Excerpted records:
****************************************
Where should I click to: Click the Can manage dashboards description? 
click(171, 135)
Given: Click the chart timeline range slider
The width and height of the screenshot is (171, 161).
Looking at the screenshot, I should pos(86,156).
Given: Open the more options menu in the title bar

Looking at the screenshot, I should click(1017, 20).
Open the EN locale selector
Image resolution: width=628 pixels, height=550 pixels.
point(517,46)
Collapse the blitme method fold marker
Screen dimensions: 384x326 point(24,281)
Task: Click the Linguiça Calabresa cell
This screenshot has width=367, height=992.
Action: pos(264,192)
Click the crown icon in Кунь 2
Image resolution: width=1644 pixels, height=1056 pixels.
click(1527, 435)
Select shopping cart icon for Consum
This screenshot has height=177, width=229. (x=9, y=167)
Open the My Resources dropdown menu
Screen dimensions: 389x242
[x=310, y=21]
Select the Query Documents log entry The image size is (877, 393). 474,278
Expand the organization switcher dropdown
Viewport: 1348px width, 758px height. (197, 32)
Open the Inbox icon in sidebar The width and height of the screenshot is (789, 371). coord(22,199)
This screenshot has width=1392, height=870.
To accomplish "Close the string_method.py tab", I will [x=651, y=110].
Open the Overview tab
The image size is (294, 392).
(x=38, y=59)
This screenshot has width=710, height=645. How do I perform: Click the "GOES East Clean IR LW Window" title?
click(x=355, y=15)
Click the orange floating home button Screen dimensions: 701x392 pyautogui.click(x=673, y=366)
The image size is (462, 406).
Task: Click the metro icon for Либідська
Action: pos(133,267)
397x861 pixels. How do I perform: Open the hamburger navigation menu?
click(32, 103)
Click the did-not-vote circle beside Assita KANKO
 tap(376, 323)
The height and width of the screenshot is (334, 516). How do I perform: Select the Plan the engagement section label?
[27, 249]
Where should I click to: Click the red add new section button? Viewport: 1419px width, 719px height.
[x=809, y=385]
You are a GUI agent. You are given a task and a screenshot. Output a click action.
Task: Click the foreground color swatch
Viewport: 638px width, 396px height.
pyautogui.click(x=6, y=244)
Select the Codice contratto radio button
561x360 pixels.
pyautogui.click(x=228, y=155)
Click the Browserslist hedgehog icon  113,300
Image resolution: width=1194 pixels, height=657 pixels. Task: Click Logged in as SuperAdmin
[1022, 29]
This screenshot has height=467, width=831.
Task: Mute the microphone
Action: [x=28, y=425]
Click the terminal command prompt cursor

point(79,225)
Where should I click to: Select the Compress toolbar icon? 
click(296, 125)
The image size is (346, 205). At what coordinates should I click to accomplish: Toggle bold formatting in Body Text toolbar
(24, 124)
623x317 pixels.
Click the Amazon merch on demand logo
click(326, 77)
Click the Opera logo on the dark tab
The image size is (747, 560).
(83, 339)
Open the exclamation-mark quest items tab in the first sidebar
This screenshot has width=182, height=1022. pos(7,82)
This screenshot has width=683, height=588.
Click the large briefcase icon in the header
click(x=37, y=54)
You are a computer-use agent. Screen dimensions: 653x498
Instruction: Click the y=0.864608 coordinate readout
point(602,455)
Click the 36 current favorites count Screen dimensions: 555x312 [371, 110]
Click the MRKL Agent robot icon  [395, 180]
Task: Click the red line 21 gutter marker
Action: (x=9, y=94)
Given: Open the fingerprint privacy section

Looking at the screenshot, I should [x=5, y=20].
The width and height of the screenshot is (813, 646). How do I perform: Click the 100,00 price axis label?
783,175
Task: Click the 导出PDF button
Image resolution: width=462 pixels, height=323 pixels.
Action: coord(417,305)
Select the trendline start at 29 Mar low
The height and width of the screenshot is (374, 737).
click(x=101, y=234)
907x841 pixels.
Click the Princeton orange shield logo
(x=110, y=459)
****************************************
Stated task: Please substitute "drop-down" for "dropdown" everywhere it occurs in the entries above, and reproduce all the lines with no other change.

Answer to the problem:
Where should I click to: Click the Can manage dashboards description? 
click(171, 135)
Given: Click the chart timeline range slider
The width and height of the screenshot is (171, 161).
Looking at the screenshot, I should pos(86,156).
Given: Open the more options menu in the title bar

Looking at the screenshot, I should click(1017, 20).
Open the EN locale selector
Image resolution: width=628 pixels, height=550 pixels.
point(517,46)
Collapse the blitme method fold marker
Screen dimensions: 384x326 point(24,281)
Task: Click the Linguiça Calabresa cell
This screenshot has width=367, height=992.
Action: pos(264,192)
Click the crown icon in Кунь 2
Image resolution: width=1644 pixels, height=1056 pixels.
click(1527, 435)
Select shopping cart icon for Consum
This screenshot has height=177, width=229. (x=9, y=167)
Open the My Resources drop-down menu
Screen dimensions: 389x242
[x=310, y=21]
Select the Query Documents log entry The image size is (877, 393). 474,278
Expand the organization switcher drop-down
Viewport: 1348px width, 758px height. (197, 32)
Open the Inbox icon in sidebar The width and height of the screenshot is (789, 371). coord(22,199)
This screenshot has width=1392, height=870.
To accomplish "Close the string_method.py tab", I will [x=651, y=110].
Open the Overview tab
The image size is (294, 392).
(x=38, y=59)
This screenshot has width=710, height=645. How do I perform: Click the "GOES East Clean IR LW Window" title?
click(x=355, y=15)
Click the orange floating home button Screen dimensions: 701x392 pyautogui.click(x=673, y=366)
The image size is (462, 406).
Task: Click the metro icon for Либідська
Action: pos(133,267)
397x861 pixels. How do I perform: Open the hamburger navigation menu?
click(32, 103)
Click the did-not-vote circle beside Assita KANKO
 tap(376, 323)
The height and width of the screenshot is (334, 516). How do I perform: Select the Plan the engagement section label?
[27, 249]
Where should I click to: Click the red add new section button? Viewport: 1419px width, 719px height.
[x=809, y=385]
You are a GUI agent. You are given a task and a screenshot. Output a click action.
Task: Click the foreground color swatch
Viewport: 638px width, 396px height.
pyautogui.click(x=6, y=244)
Select the Codice contratto radio button
561x360 pixels.
pyautogui.click(x=228, y=155)
Click the Browserslist hedgehog icon  113,300
Image resolution: width=1194 pixels, height=657 pixels. Task: Click Logged in as SuperAdmin
[1022, 29]
This screenshot has height=467, width=831.
Task: Mute the microphone
Action: [x=28, y=425]
Click the terminal command prompt cursor

point(79,225)
Where should I click to: Select the Compress toolbar icon? 
click(296, 125)
The image size is (346, 205). At what coordinates should I click to accomplish: Toggle bold formatting in Body Text toolbar
(24, 124)
623x317 pixels.
Click the Amazon merch on demand logo
click(326, 77)
Click the Opera logo on the dark tab
The image size is (747, 560).
(83, 339)
Open the exclamation-mark quest items tab in the first sidebar
This screenshot has width=182, height=1022. pos(7,82)
This screenshot has width=683, height=588.
Click the large briefcase icon in the header
click(x=37, y=54)
You are a computer-use agent. Screen dimensions: 653x498
Instruction: Click the y=0.864608 coordinate readout
point(602,455)
Click the 36 current favorites count Screen dimensions: 555x312 [371, 110]
Click the MRKL Agent robot icon  [395, 180]
Task: Click the red line 21 gutter marker
Action: (x=9, y=94)
Given: Open the fingerprint privacy section

Looking at the screenshot, I should [x=5, y=20].
The width and height of the screenshot is (813, 646). How do I perform: Click the 100,00 price axis label?
783,175
Task: Click the 导出PDF button
Image resolution: width=462 pixels, height=323 pixels.
Action: coord(417,305)
Select the trendline start at 29 Mar low
The height and width of the screenshot is (374, 737).
click(x=101, y=234)
907x841 pixels.
Click the Princeton orange shield logo
(x=110, y=459)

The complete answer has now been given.